D’entrée de jeu, le ministre Tiéman H. Coulibaly a déclaré que depuis la mise en place du nouveau gouvernement d’union nationale le 20 août dernier, le département s’est vite mis au travail pour relever les défis qui lui sont assignés, c’est-à-dire porter la voix du Mali là où elle doit être entendue, donner le point de vue où il était nécessaire et participer à toutes les discussions et débats concernant le Mali.

C’est ainsi que le Mali a participé au 16ème Sommet du mouvement des non-alignés, à la réunion du Conseil de médiation et de paix de la CEDEAO, les séances de travail effectuées avec son homologue français, la Commission de l’union européenne et la participation du Mali à la 65ème session de l’Assemblée générale des Nations unies, entres autres.

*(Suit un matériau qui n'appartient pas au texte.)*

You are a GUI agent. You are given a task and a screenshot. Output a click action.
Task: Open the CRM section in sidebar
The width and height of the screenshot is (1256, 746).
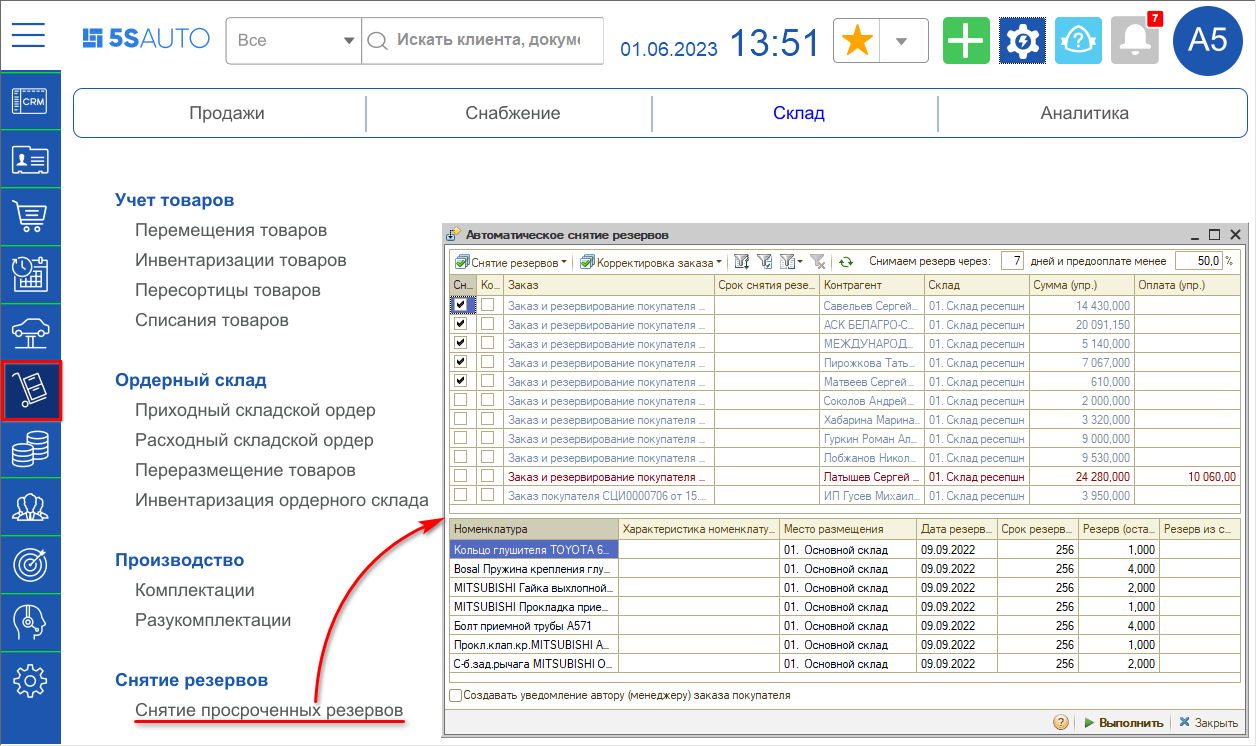click(30, 101)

Grâce à cette diplomatie dynamique, le Mali a pu obtenir la levée des sanctions par l’union africaine suivie par la tenue de la réunion des chefs militaires sur le concept des opérations. Cette rencontre de Bamako sera l’objet d’une discussion le 9 novembre à Abuja lors de la conférence ministérielle puis suivra le sommet du 11 novembre de l’UA toujours dans la capitale nigériane. Les conclusions de ces différentes rencontres seront soumises le 26 novembre aux Nations unies à travers le Conseil de sécurité pour une adoption de l’autorisation du déploiement de la force internationale au nord du Mali.

L’occasion était bonne pour le chef de la diplomatie d’évoquer sa visite le week-end dernier au Burkina Faso. Selon lui, cette visite consistait à faire le point des progrès réalisés au médiateur Blaise Compaoré. Il a formellement démenti sa rencontre comme annoncé dans un organe de presse avec les différents groupes islamistes et le MNLA. Concernant les négociations, il a indiqué qu’aucune initiative n’a été entreprise par le gouvernement pour l’instant. Un comité chargé des négociations sera mis en place avant d’entamer toute action. Avant d’ajouter : « C’est aux Maliens de définir les directives dans lesquelles ils veulent marcher. Et l’intervention militaire est inéluctable ».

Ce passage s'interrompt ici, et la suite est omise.